I re-read a lot of books, often more than once, but when I talk about re-reading at work, in a bookshop, with people who read obsessively, nearly everyone thinks it's a downright weird thing to do. I was thinking about movies the other day. I re-watch those as well, or I used to, but I doubt there's any movie I've seen all the way through more than three times and not many of those. For most people it's once and done and then maybe once more that they didn't plan on, like when a friend drags them to see a movie they saw already.

And that's probably the right way for everyone other than the poor old professors and students who have to study this stuff.
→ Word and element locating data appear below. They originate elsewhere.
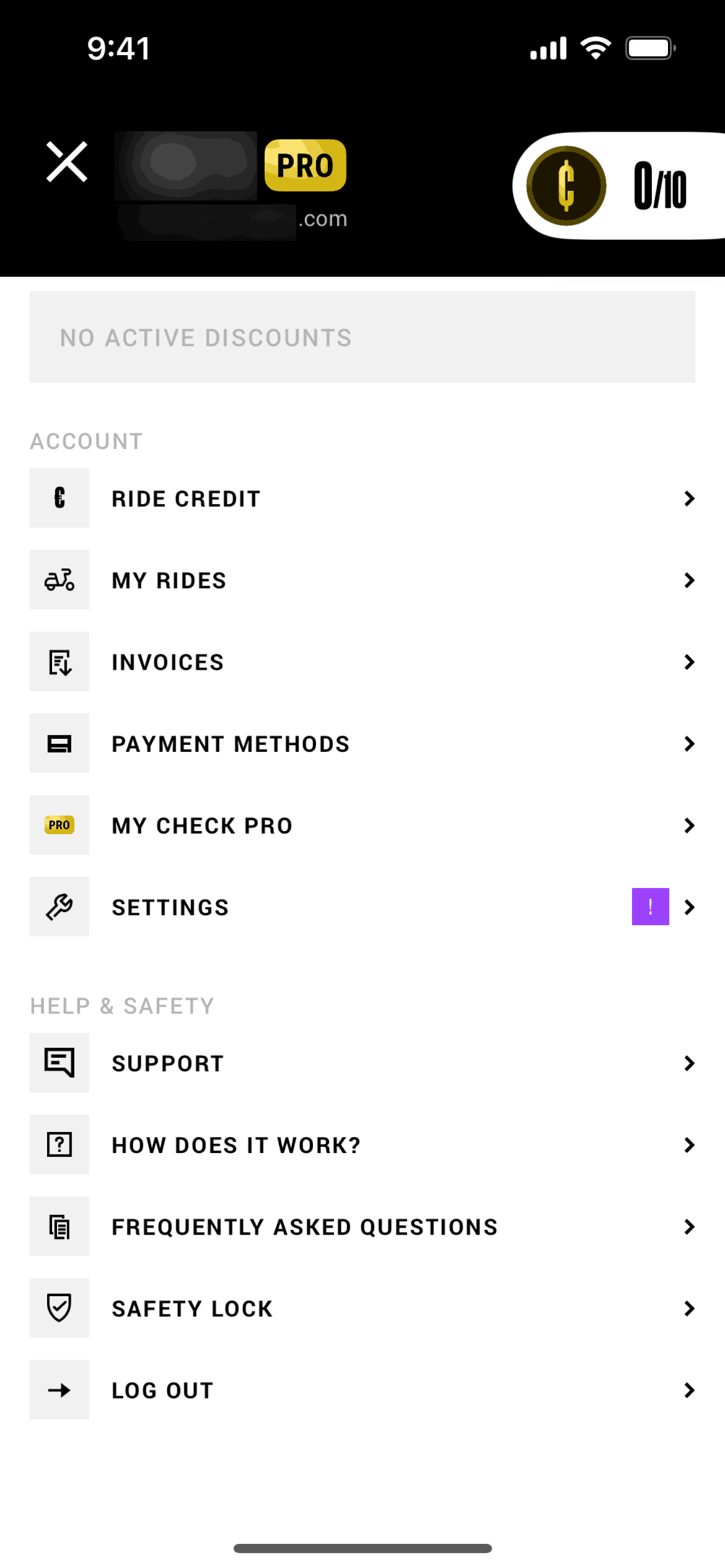Tap the Log Out text
Screen dimensions: 725x1568
162,1390
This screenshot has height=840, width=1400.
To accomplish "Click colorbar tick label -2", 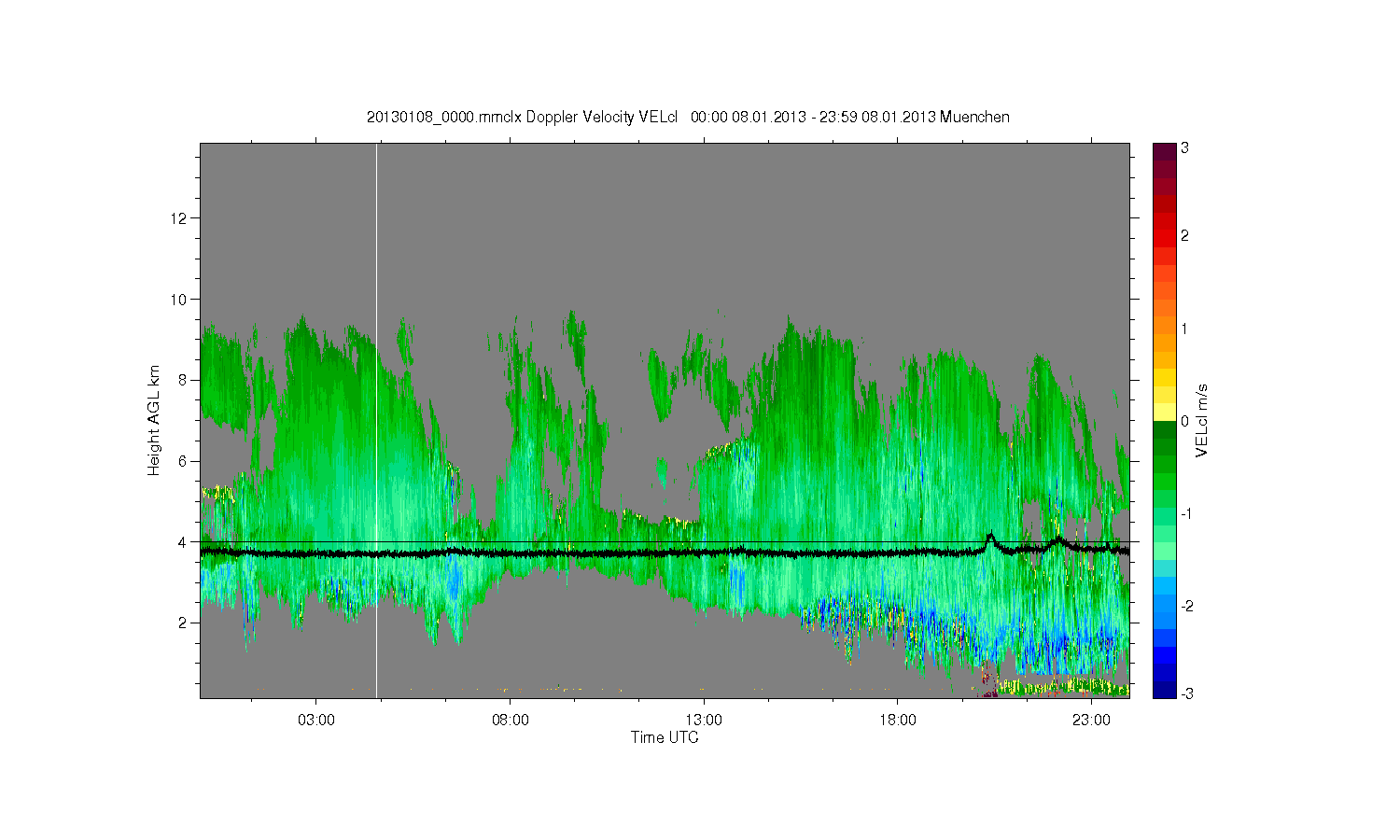I will (1184, 606).
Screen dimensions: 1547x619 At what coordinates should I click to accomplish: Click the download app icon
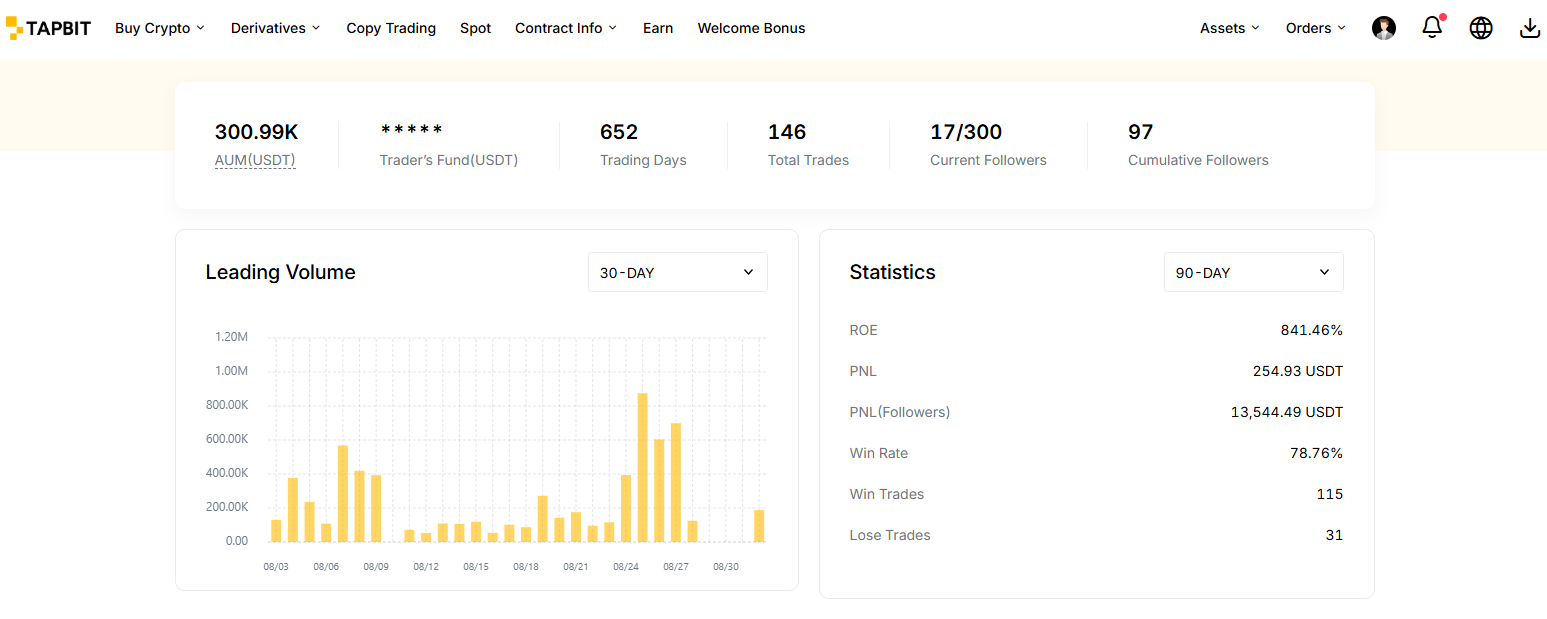1530,28
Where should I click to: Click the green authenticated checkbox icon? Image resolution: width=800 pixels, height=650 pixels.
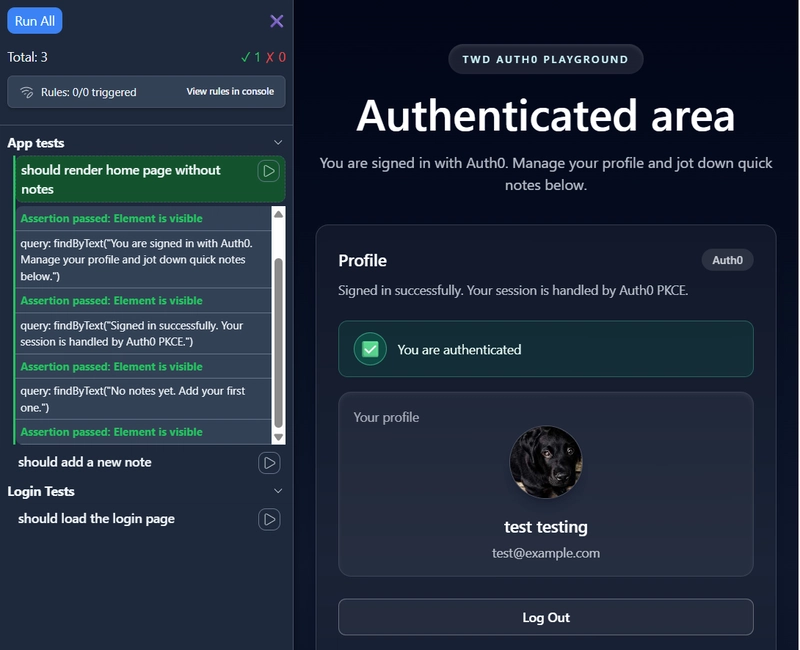tap(370, 350)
I'm in the process of clearing cruft out of my house. It's going to be a year-long job, if I'm lucky. I have a lot of comics, magazines, books, DVDs and VHS cassettes. That I own. Most of them I read or watched once, if that. 

Would I have been better off to have rented them? Then rented them again, if and when I ever wanted a second go? I'd sure as hell have a lot more space in my house now. And probably more money in the bank, too, assuming a rental culture priced itself appropriately. 

As for games, of which I also have quite a few boxes from the old days, I was delighted when I could just download the damn things so the only space they took up was hard drive space. And even that's a pain, frankly. Cf. my current enamorment with playing the things on someone else servers.

The real problem I see with the current push to get us all to rent rather than own is the blatant dishonesty behind it. I'd say a big notice you absolutely could not miss, right at the point of purchase, saying "YOU ARE RENTING THIS ITEM. YOU ARE NOT BUYING IT AND YOU WILL NOT OWN IT" would solve the problem altogether.

And I'd be happy to rent. I'd prefer it, honestly. The only hard copy media I use these days are CDs for music and physical books, the former only because I have to have something to put on wish lists for birthdays and Christmas and the latter because I work in a bookshop and I get a shit-ton for free.

I'd love to drop both and go all digital. And also I wouldn't. I'd hate it.

Because physical objects feel nice and look nice. It's not about ownership for me. I really don't care about ownership all that much. I care about access but that's a different talk. 

No, it's about tactility. Touching stuff is hard-wired into us. You can't touch your digital games which I'm guessing has as much to do with the furore over Sony's decision as anything else. How many people really go to Gamestop to sell their old disks or hand them on to their friends or descendants? I bet most of those disks sit on a shelf to be looked at and sometimes taken down and handled for the sheer pleasure of it.

That's what I do with my old PC games, anyway. The question is, do I miss not being able to do it with the new ones? 

Hmmm.... well, I didn't until you asked me but now I'm thinking wouldn't it be nice to have a box with Neverness To Everness on the front and a cloth map of Hethereau inside that I could pin up on the wall.

As I knew before I started, there's no answer to any of this. I like it and I don't like it. I think it's important and I think it's trivial. I think we should keep everything and I think we should let it all fade away. 

But what I really think is I'm glad it's not me that has to decide. Well done to Sony for pulling the plaster off. Let's just hope too much skin didn't come off with it.